According to statista.com, 4.57 billion people worldwide used a mobile phone in 2018. So, you can design a landing page to look fantastic on a laptop or desktop, but if it suffers on mobile you run the risk of “un-selling” your product – even damaging your brand. As everyday users, we see mobile-first webpage designs that look great on our phones and work properly. When we see one that is difficult to use or looks janky on mobile, our first instinct is to be annoyed.

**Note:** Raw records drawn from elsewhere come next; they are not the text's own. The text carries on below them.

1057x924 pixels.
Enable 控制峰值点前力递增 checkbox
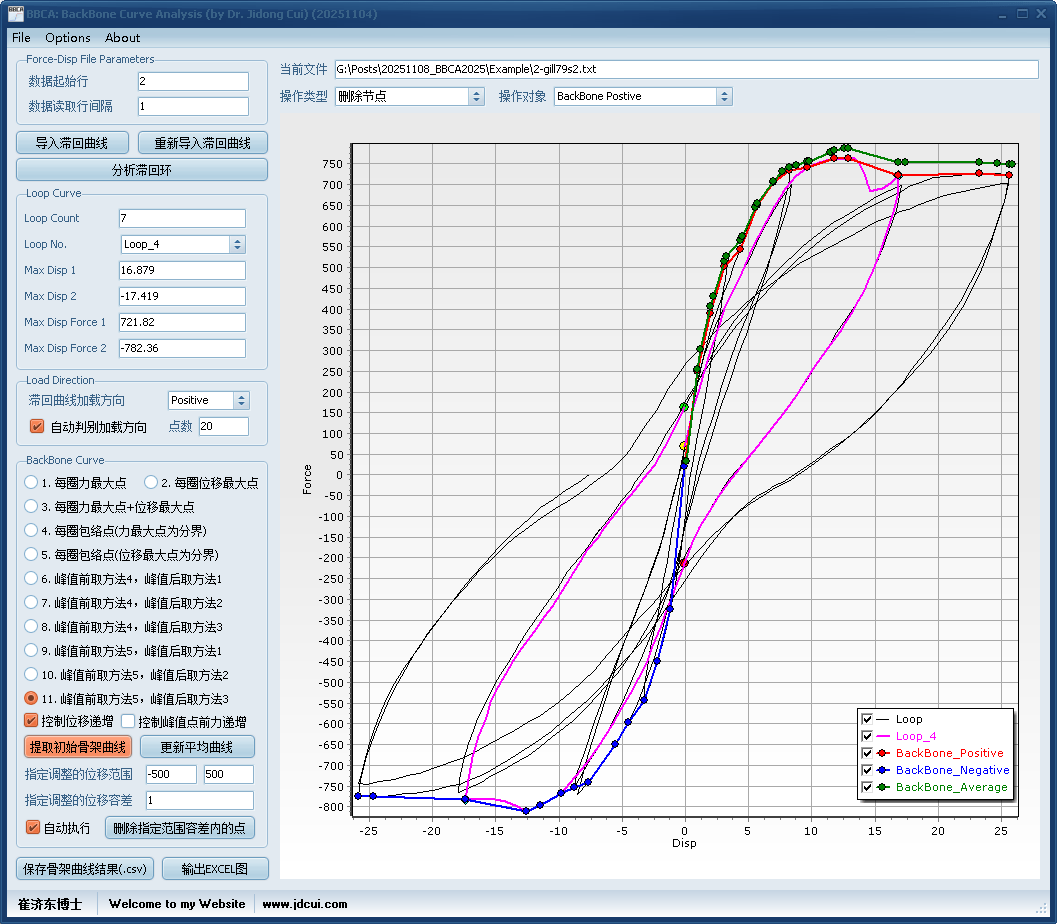128,721
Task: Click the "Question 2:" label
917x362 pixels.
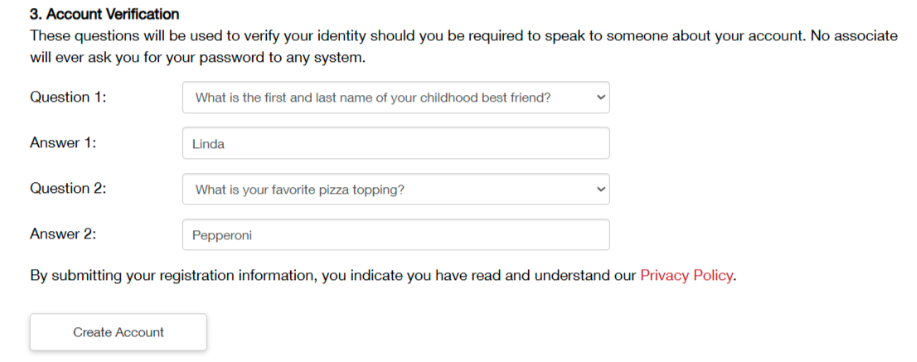Action: point(68,188)
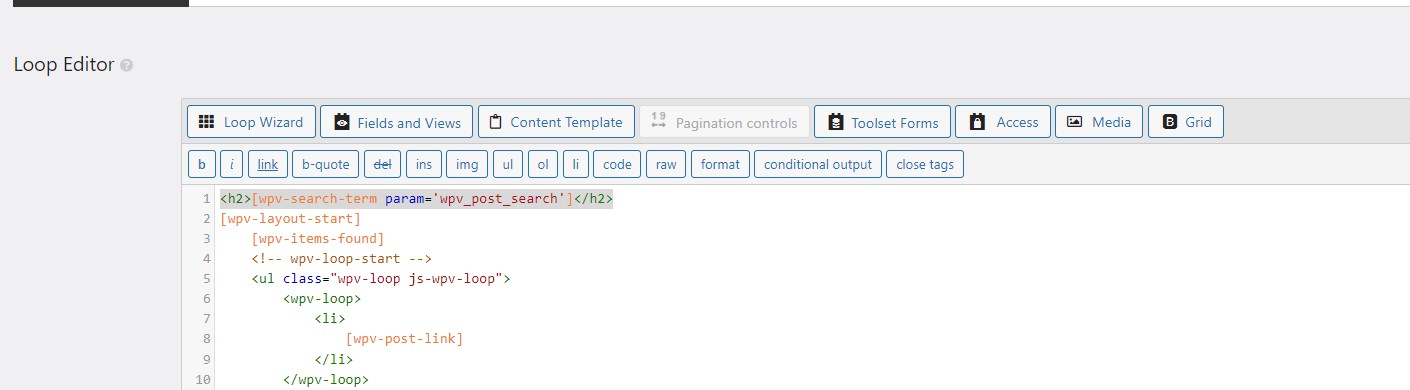Insert a del strikethrough tag
Viewport: 1410px width, 390px height.
[382, 164]
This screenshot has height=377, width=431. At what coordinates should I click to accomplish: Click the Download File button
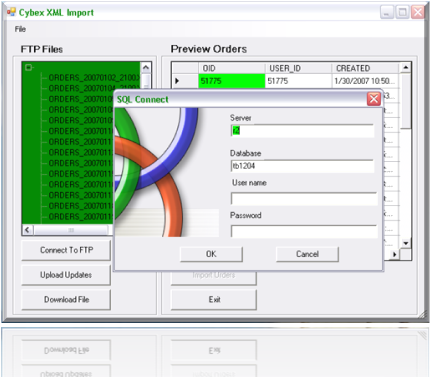coord(66,299)
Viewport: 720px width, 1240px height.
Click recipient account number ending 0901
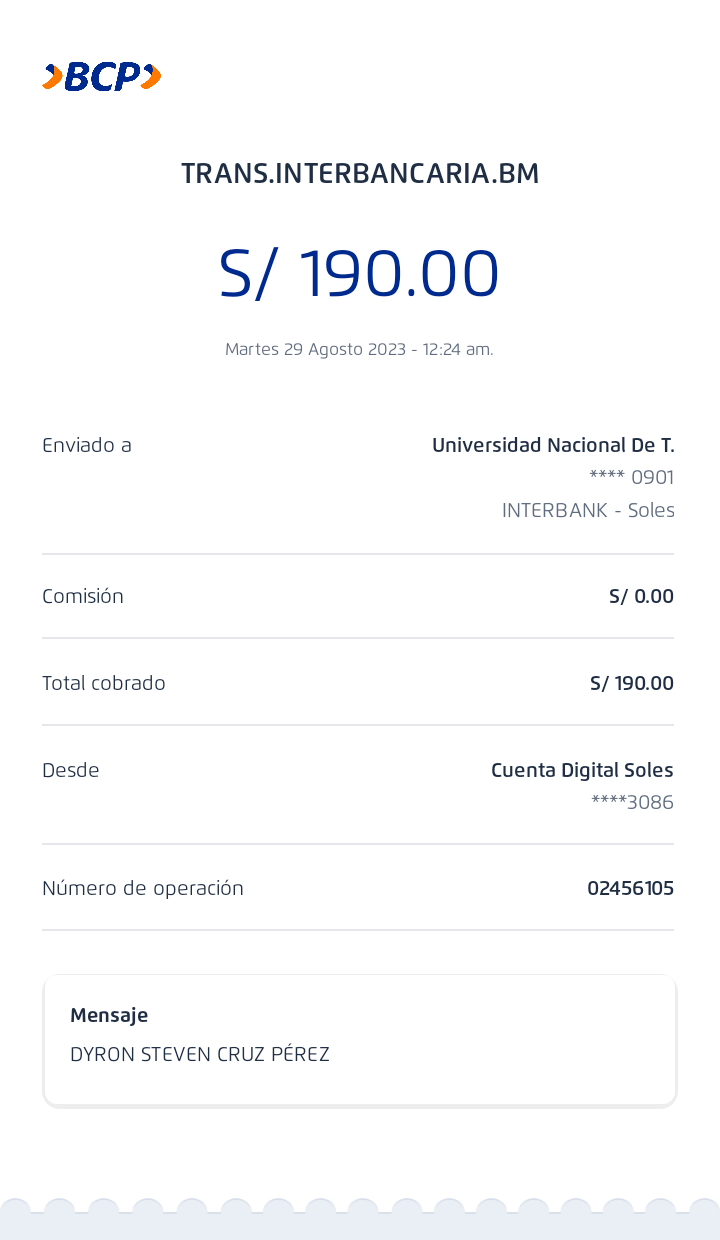pos(632,478)
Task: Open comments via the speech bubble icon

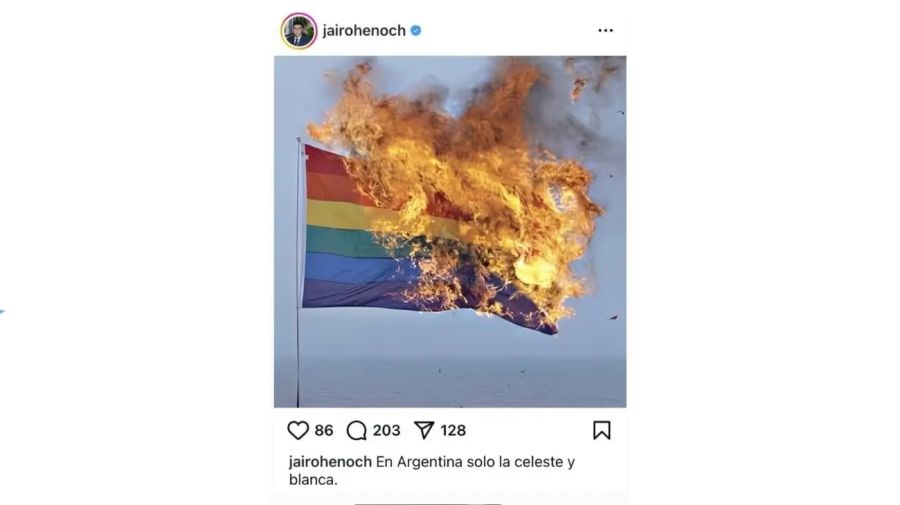Action: 356,430
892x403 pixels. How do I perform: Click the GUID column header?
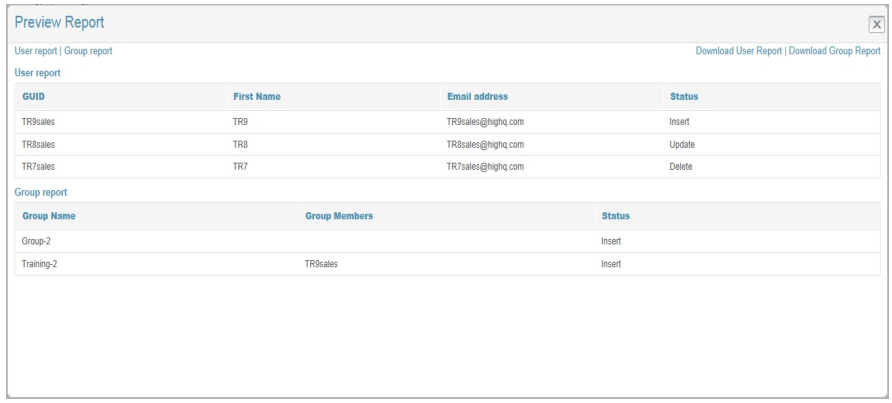[34, 97]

At Modern Impact we always start with mobile design in mind to create landing pages and websites that are seamless and responsive. In addition to mobile-first design, here are some pointers for getting your targets to interact and convert:

Clear language

Use language that your target audience uses in conversation. Remember this landing page is not your website but it IS an extension of your brand. Make sure you’re using clear and branded messaging to create a stronger bond between your audience and product.

Clean design

It needs to look professional by using high quality photography, videography, typography and be stripped down to only the essentials within copy, navigation and buttons. Again, this is NOT your website – we are guiding the user to take a particular action. If the relevance of a piece of content is in question, you can probably cut it.

Call to action

The call-to-action indicates the specific action we want our visitors to take once landing on the page. Make sure this is prominent and repeat it several times throughout your landing page.

 

Now that we have the overall back-end planning taken care of, we’ll dive into the design of the page.

 

Headline

Just like in print, your headline is about 50 cents of your dollar. It needs to be captivating and enticing to a degree that people will want to read further into your page. Let them know why they’re here and engage them.

For our headline, since our target audience is the 25-45 year-old male market, we’re going to use a headline that resonates with them by using language they actually use…like “HOT-ASS SAUCE.”

Sauce'd mobile dashboard for phone apps

Layout

Again, we want to think mobile first when it comes to layout. We also want to keep it clean, quick and concise. Don’t forget, this is different from a website…this is not a page to scroll and learn “About Us” but a page made for a particular reason.

Since we want them to learn about our new product and sign up for the challenge, we are going to use a large brand/product introduction video for our above-the-fold-section (great way to communicate more information in a short segment) and continue with a CTA.

Visuals

Of course, visuals need to be high quality and on brand. They also need to be campaign-specific.

For example – If you are selling an Orange Mocha Frappuccino at a gas station, but show only Blue Mocha Frappuccinos in all of your ads, there’s going to be a disconnect. Your blue drinks will lead to an orange landing page and your consumers will get a bad tingly feeling that something is off.

Make sure what you use in your content matches throughout the whole campaign…otherwise the gas station may burn down (search Zoolander clips if you don’t know what I’m talking about here).

Here’s what our El Diablo design applied to the above layout would like like to connect the campaign visual layer to the selected layout.

El Diablo hot sauce landing page

At this point when all-of-the-above has been put into place, you’ll have one hot-ass landing page for one hot-ass campaign. Sit back and listen to your inbox ding with your targets signing up to see if they can take the heat.